The state investigation found that Blue Cross used computer programs and a dedicated department to systematically investigate and cancel the policies of pregnant women and the chronically ill regardless of whether they intentionally lied on their applications to cover up preexisting medical conditions — a standard required by state law for canceling individual policies.
There are too many people who are living so close to the edge that one serious illness destroys life as they know it, and then they are told they won't get covered by their insurance plan.
Then there are all the folks who've gotten themselves into a sub-prime loan, and have gotten themselves into some trouble.
But as the housing market cools, thousands of subprime borrowers are struggling to keep their homes. A number of subprime lenders, saddled by failed loans and a shortage of cash, have folded or staggered. In some particularly hard-hit neighborhoods in Denver's suburbs — one of a few metropolitan areas where the problem is especially grave — home after home sits dark.
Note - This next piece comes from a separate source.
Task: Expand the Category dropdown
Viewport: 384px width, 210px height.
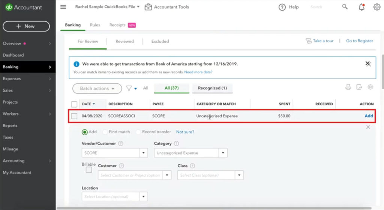Action: click(224, 153)

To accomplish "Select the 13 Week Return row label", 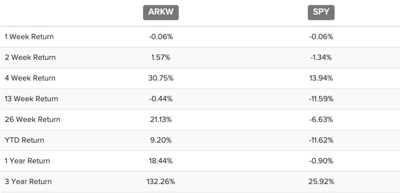I will pos(31,99).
Clearly, this isn't how the American dream is supposed to play out, but who's to blame?
The experience of families like the Snearys show how the squeeze created by questionable lending can quickly be compounded by family economic crises, a lack of planning and knowledge, and the rapid shifts in a real estate market that once seemed unstoppable.
"You were set up to fail," one real estate agent told them.
It's a sobering thought for anybody who shares the American dream. After all, it hits so close to home.
Jack Benny arranged for roses to be delivered to his wife even after he died:
The roses will come every year,
and they will only stop,
When your door's not answered,
when the florist stops to knock.
He will come five times that day,
in case you have gone out.
But after his last visit,
he will know without a doubt!
To take the roses to the place,
where I've instructed him,
and place the roses where we are,
together once again.
And lastly, but certainly not leastly, there are so many US soldiers dying in Iraq.